Otręby są cennym źródłem witamin z grupy B, witaminy E oraz cynku, krzemu i manganu. Skoro zawierają tyle niezbędnych witamin i mikroelementów, dlaczego nie wykorzystać ich w pielęgnacji włosów?
Na samym początku dokładnie oczyściłam włosy szamponem aloesowym z Ziaji. Szamponu z SLS używam średnio raz w miesiącu. Na lekko przeschnięte włosy nałożyłam mieszankę (a raczej resztki ;D) olejków. Były to olejki: arganowy, awokado i konopny. Z tak naolejowanymi włosami chodziłam około 4 godzin.
Ponownie umyłam włosy, tym razem skalp facelle, a na długości kallos'em latte.
Teraz czas na odżywianie! :) Dwie łyżeczki otrębów gryczanych wsypałam do miseczki i zalałam odrobiną wody. Odstawiłam na jakiś czas do ostygnięcia. Dodałam dwie łyżki mojej ulubionej maski nawilżającej z Natur Vital i dokładnie wymieszałam. Bardzo zdziwiła mnie konsystencja mieszanki, ponieważ była bardzo gęsta. Jakoś udało mi się rozsmarować na włosach ;D
Po takiej pielęgnacji wyglądają tak:
A w tle bajka młodszej siostry :DD |
Jestem zadowolona z dzisiejszej NdW ;) Włosy są dobrze nawilżone, dociążone, błyszczące.

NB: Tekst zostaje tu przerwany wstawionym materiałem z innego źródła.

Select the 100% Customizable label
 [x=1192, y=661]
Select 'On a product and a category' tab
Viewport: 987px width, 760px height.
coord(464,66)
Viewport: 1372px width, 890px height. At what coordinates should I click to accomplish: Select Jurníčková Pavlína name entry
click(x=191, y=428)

Niestety, trochę bardziej sztywne. Następnym razem sprawdzę działanie otrębów owsianych ;)
Jak wyglądała Wasza NdW? ;) A tak poza dzisiejszym postem- jak chronicie włosy latem?
Pozdrawiam,
Zachęcam Was do obserwowania mnie na FACEBOOK'u INSTAGRAM'ie.

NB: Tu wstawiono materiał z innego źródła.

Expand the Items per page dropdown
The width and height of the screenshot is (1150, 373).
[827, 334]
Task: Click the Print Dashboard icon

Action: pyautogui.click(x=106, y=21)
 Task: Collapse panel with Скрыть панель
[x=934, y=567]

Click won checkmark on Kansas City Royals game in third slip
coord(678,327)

Uciekło Ci trochę skrętu po tej maseczce. ;)
OdpowiedzUsuńBardzo lubię kłaść maseczki z otrębów na twarz, nie wpadłam jednak na to, żeby położyć je na włosy. Na pewno to u siebie przetestuję. :D
Pierwszy raz słysze o otrębach w pielęgnacji włosów :D musze kiedyś też ich spróbować :) Widzę, że niedziela dzisiaj u Cb na bogato :)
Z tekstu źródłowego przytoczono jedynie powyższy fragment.